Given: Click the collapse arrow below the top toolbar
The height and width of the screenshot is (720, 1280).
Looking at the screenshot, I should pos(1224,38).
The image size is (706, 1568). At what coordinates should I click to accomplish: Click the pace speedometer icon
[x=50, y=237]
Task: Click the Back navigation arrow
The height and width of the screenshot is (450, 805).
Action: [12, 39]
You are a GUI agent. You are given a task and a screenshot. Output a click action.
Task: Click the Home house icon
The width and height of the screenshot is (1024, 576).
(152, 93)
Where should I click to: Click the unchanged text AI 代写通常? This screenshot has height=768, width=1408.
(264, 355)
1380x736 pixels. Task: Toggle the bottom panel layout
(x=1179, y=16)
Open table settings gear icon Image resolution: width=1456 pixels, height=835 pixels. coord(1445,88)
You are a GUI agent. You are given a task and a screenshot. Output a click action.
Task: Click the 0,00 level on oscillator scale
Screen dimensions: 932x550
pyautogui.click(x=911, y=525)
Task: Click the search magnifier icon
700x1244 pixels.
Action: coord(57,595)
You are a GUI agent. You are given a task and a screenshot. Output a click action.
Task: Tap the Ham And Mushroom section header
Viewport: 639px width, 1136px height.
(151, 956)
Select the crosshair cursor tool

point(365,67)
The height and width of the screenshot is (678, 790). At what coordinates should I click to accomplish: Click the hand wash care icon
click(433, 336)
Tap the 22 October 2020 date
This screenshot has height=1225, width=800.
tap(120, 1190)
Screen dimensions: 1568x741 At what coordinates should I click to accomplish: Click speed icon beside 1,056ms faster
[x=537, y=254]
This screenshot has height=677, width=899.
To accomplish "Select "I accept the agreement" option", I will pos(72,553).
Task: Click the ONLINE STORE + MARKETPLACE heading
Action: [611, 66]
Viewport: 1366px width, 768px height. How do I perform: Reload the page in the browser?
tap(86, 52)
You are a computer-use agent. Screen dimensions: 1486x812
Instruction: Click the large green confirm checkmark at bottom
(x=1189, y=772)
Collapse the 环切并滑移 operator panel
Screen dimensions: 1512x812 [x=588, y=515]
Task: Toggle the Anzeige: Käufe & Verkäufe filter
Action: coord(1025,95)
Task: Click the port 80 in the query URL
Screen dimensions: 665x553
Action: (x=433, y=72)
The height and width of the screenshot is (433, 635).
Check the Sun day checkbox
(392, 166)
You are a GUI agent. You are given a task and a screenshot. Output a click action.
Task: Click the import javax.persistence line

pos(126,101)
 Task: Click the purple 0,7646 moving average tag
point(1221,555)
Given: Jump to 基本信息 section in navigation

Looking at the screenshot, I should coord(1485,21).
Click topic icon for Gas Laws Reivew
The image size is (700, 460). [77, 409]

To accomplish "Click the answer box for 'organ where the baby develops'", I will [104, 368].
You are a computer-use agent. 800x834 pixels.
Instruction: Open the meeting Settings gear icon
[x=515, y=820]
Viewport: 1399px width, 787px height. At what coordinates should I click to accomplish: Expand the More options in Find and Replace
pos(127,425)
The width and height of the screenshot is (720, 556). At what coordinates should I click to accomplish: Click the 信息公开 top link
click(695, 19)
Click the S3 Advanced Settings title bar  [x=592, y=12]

○ ○ ○ ○

-- Aim --
Pull out every line of the records above that contains the word "section", matching case exactly.

-- Solution for this task --
Task: Tap the Ham And Mushroom section header
Given: Jump to 基本信息 section in navigation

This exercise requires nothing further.